Reaction pathways of iron-sulfide mineral formation: an in situ X-ray diffraction study

Abstract

Iron sulfides were synthesized via a co-precipitation method. In addition, synchrotron-radiation experiments were performed under a range of pH and temperature conditions (up to 100 °C) to compare the results of in situ and ex situ crystal growth investigation of iron sulfides. In acidic environments, H₂S acts as an oxidant, oxidizing Fe²⁺ to Fe³⁺ and allowing formation of greigite frommackinawite.
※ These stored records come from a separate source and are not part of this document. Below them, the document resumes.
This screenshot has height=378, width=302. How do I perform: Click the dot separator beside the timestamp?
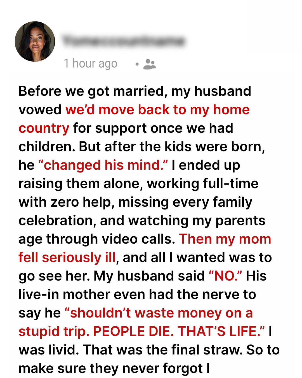pyautogui.click(x=137, y=64)
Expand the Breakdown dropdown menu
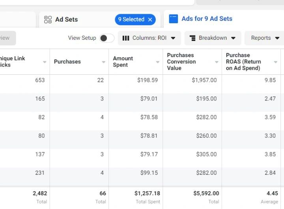This screenshot has width=284, height=209. click(x=213, y=38)
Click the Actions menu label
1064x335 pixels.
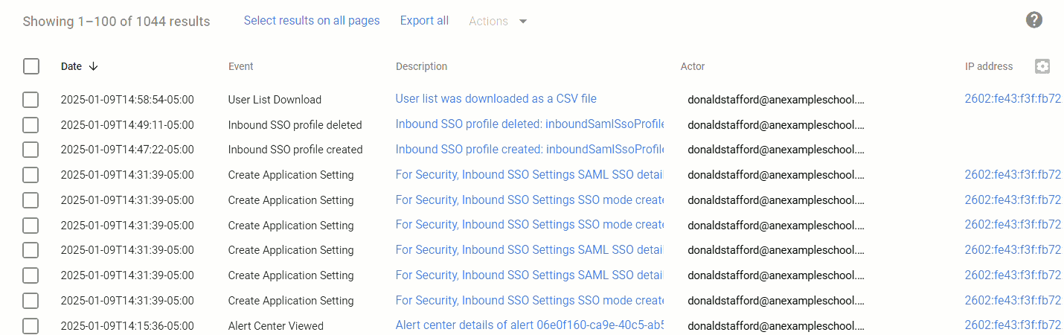[x=488, y=22]
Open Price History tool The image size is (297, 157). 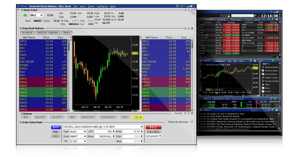(x=271, y=74)
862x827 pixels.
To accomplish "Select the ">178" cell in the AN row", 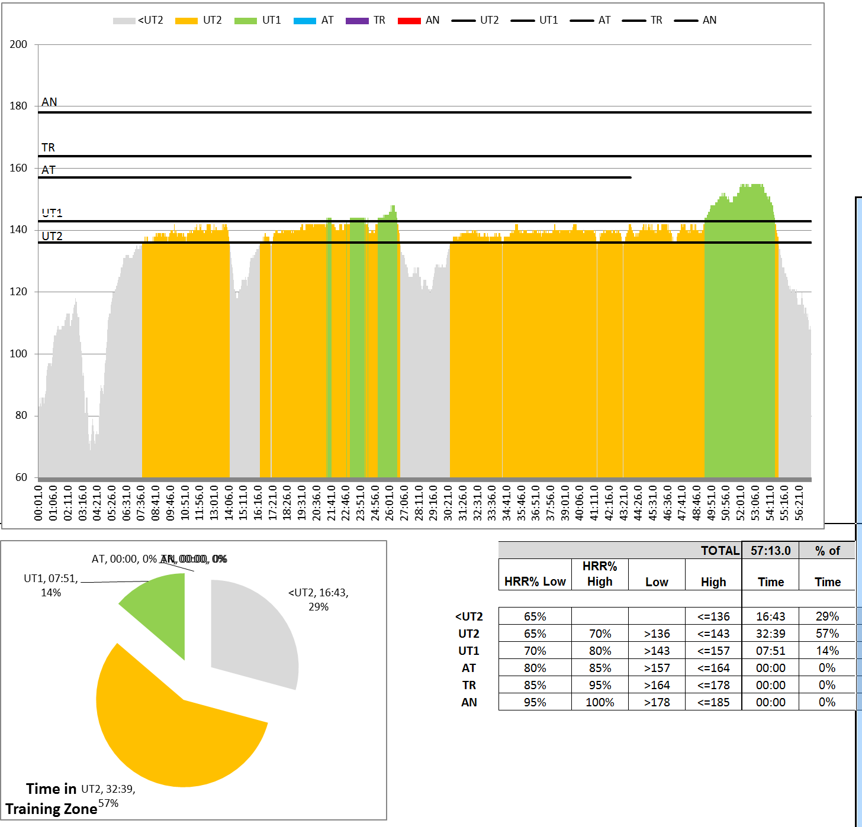I will pos(657,702).
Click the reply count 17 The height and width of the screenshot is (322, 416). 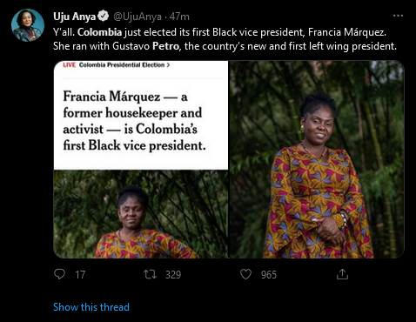[x=80, y=274]
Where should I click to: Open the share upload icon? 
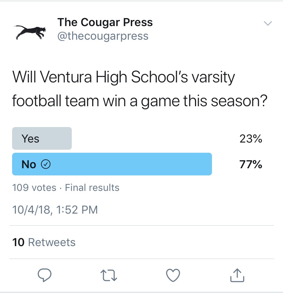pyautogui.click(x=237, y=275)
However, under neutral conditions, due to very low H₂S concentrations, the oxidant may be S (instead of H₂S), allowing mackinawite to transform into greigite. Both mackinawite and magnetite were present under alkaline conditions, with possible transitions of Fe²⁺ + 2OH^- → Fe(OH)₂, followed by 3Fe(OH)₂ → Fe₃O₄ + 2H₂O + H₂. In situ X-ray diffraction results indicate that the mineral transformation rate under acidic conditions is faster than under neutral and alkaline conditions. This means that acid environments can enhance rapid phase transformation of iron sulfides. The results under different experimental conditions suggest that there is a variety of formation pathways for iron-sulfide minerals owing to the presence of different oxidants in different geochemical environments.